Squad at the start of the season

Review
With Mick Buxton at the helm for his first full season, many were thinking that after his team's good form in the previous season, that promotion to Division 3 was possible and a good start to the season didn't dampen spirits. In the first 12 games, Town won 10 of them including a 7–1 win against Port Vale. But after a run in November and December of 4 games without a win, manager Buxton brought in Steve Kindon from Burnley just before Christmas. It proved to be an inspired signing, he scored 14 goals in his 23 games for Town during the second half of the season.

However, Ian Robins topped the goalscoring charts for the whole 4th Division with 25 league goals.
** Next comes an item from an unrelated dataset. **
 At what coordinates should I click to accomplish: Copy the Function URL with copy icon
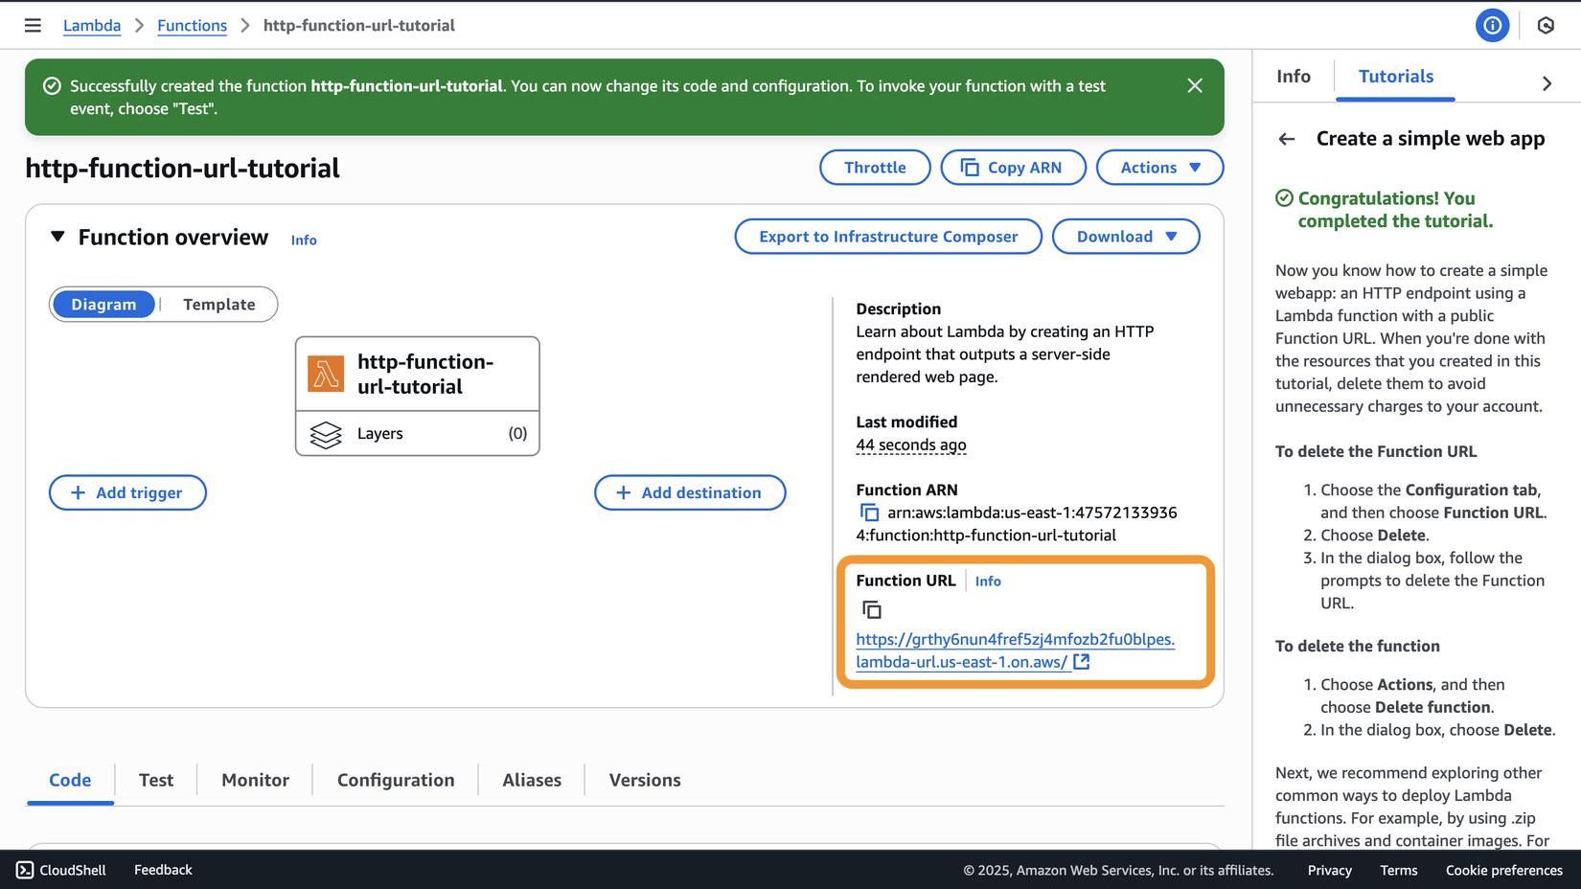[x=872, y=610]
He and Malcolm Brown were put in the "Divisional Team of the Season". They guaranteed their promotion with a 2–1 win over Scunthorpe United with 3 matches to go. Amongst other big victories were 5–0 victories against Northampton Town, Stockport County, Halifax Town and a 5–1 win over Rochdale. The last game of the season against Hartlepool United also saw Town scored their 100th and 101st league goals of their season, the only time Town have reached triple figures in goals in their entire history. They finished 2 points clear of Walsall in 1st position. This is their last season as champions of any division.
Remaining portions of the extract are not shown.